Problem statement
Search the data below for the string "handle". Extract every line that contains it.

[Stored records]

┌────────

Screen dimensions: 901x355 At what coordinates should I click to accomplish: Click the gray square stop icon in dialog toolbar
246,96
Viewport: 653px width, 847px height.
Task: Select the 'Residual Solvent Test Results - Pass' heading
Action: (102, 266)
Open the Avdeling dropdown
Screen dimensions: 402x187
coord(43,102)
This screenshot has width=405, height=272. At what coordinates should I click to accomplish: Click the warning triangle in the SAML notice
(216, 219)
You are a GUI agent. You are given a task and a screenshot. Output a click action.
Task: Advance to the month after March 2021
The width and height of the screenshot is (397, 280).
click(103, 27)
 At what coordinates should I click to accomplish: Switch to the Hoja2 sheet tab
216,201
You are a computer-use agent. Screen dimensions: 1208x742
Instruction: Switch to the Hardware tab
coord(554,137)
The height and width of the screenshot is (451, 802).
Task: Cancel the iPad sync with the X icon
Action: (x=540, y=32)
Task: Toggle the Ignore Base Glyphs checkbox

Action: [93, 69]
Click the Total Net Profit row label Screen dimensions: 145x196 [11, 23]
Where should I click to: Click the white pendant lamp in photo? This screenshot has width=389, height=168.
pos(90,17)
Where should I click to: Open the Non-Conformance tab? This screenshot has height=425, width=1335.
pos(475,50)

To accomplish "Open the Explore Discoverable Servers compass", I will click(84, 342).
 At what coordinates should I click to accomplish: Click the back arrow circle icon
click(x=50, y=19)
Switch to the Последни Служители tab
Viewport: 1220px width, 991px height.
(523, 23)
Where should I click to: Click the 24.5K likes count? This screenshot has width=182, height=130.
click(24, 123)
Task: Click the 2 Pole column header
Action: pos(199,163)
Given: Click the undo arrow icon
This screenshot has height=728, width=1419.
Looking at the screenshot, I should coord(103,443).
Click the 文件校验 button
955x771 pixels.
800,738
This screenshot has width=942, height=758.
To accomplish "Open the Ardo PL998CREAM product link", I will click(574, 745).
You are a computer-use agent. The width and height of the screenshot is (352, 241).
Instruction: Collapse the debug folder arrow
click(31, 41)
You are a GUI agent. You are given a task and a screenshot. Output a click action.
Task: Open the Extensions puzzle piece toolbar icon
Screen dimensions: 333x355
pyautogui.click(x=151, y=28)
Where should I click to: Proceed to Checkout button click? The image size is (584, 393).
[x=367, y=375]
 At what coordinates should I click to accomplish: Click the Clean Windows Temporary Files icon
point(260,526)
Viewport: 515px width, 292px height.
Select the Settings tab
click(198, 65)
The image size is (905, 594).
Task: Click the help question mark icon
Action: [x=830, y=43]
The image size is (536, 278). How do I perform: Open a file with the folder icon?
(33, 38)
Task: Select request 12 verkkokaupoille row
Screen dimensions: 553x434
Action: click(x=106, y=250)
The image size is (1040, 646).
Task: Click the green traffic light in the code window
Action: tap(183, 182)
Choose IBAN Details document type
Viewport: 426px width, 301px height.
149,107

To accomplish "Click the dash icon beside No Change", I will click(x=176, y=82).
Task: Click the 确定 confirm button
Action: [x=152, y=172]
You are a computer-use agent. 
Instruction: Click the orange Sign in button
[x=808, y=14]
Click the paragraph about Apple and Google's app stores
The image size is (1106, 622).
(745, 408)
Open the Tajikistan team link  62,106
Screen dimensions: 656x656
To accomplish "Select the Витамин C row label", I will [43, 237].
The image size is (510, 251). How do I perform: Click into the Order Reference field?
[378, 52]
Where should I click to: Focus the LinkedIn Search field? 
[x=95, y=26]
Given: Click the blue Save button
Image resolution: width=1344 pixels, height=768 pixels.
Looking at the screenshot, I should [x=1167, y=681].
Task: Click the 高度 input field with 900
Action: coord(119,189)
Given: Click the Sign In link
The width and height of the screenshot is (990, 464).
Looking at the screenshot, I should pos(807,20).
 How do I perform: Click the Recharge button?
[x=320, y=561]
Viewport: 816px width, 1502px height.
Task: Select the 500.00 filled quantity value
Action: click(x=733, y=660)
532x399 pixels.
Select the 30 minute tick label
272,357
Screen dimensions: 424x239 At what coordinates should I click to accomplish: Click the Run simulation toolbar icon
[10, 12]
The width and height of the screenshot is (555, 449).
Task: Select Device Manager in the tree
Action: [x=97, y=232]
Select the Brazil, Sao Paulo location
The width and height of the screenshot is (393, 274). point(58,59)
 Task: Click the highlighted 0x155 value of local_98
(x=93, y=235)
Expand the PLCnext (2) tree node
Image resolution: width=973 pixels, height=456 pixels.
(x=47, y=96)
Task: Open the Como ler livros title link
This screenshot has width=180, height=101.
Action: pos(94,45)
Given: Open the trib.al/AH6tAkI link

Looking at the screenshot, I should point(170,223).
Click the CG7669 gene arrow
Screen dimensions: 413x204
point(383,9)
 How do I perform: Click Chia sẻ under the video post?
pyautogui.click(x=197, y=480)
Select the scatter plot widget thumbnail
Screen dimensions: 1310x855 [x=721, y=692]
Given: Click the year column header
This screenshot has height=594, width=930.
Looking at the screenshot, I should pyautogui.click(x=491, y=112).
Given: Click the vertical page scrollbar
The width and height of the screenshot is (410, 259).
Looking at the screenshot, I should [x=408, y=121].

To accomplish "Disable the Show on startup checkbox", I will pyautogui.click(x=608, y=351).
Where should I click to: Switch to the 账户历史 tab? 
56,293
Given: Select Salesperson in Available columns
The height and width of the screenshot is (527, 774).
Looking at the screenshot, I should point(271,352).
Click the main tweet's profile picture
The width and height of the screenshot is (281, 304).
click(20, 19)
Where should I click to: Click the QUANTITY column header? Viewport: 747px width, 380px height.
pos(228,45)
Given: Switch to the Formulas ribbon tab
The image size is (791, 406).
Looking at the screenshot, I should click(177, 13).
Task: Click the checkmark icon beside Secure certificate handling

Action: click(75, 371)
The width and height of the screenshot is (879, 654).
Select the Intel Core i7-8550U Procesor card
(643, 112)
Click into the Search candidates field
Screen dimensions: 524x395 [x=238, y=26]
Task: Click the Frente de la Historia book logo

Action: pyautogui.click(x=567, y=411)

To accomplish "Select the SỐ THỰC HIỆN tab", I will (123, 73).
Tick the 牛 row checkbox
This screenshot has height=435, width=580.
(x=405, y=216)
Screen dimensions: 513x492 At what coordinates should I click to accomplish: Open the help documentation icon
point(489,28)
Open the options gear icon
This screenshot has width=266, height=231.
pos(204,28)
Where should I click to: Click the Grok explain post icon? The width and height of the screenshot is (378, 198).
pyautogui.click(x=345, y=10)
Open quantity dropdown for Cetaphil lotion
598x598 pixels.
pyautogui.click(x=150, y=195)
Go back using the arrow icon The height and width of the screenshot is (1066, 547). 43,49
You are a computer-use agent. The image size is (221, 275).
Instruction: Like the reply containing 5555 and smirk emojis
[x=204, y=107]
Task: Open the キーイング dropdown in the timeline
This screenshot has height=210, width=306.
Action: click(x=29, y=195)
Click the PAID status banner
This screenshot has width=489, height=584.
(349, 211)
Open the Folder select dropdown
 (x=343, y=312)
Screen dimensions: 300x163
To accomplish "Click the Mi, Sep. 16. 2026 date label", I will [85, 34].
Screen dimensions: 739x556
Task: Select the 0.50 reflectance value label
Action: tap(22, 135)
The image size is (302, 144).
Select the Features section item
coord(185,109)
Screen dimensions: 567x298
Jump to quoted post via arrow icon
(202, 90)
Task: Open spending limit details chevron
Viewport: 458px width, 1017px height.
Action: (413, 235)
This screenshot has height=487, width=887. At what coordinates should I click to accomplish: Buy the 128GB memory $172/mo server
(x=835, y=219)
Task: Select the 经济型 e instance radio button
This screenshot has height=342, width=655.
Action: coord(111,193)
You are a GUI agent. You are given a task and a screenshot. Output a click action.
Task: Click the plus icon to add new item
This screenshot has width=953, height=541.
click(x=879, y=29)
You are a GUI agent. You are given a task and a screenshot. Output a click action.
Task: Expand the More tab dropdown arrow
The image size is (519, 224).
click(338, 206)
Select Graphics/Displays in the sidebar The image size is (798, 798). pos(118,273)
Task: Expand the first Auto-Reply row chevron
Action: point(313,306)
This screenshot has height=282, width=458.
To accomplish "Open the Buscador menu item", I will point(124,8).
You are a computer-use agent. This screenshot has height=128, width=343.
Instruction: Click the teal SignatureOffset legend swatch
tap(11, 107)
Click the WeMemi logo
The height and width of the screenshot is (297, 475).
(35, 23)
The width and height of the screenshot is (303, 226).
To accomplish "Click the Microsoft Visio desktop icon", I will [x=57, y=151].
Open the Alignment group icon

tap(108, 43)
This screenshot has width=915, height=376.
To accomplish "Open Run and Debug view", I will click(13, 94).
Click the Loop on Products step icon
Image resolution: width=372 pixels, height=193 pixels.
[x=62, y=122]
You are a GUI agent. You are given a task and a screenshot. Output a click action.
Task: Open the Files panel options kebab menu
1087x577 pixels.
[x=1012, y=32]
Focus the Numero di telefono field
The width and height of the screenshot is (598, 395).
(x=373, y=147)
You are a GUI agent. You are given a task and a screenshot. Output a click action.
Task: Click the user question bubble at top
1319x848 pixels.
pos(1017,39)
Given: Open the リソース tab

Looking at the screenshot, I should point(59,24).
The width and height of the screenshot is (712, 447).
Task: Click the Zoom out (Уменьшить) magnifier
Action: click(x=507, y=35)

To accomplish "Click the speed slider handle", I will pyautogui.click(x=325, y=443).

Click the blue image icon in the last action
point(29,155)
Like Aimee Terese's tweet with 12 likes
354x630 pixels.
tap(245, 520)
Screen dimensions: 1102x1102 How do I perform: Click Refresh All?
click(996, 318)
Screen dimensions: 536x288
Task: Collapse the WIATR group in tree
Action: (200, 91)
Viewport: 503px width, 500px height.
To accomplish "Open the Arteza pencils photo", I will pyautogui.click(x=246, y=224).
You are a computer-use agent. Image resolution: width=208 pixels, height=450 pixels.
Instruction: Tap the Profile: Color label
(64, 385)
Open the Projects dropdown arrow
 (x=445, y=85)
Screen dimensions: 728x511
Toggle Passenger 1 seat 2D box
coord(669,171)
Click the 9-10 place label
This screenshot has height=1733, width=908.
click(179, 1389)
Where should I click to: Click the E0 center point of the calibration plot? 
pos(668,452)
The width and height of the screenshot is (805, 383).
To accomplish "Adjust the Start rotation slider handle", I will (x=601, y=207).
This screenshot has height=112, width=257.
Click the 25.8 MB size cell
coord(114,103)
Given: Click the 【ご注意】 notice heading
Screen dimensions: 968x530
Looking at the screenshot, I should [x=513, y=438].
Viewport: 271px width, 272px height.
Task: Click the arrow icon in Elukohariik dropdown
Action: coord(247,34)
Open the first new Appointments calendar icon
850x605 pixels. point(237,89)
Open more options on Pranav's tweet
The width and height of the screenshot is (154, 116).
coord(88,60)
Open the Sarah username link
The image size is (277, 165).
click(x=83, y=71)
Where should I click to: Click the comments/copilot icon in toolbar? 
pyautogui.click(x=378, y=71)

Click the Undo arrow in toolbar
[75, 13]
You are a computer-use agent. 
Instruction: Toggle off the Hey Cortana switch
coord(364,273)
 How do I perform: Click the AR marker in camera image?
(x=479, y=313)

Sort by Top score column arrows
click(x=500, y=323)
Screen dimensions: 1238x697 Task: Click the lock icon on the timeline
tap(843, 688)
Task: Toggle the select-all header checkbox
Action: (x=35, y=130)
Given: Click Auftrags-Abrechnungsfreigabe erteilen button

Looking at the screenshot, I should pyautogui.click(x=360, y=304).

└────────

Exercise answer
To accomplish "Click the speed slider handle", I will pyautogui.click(x=325, y=443).
To accomplish "Adjust the Start rotation slider handle", I will (x=601, y=207).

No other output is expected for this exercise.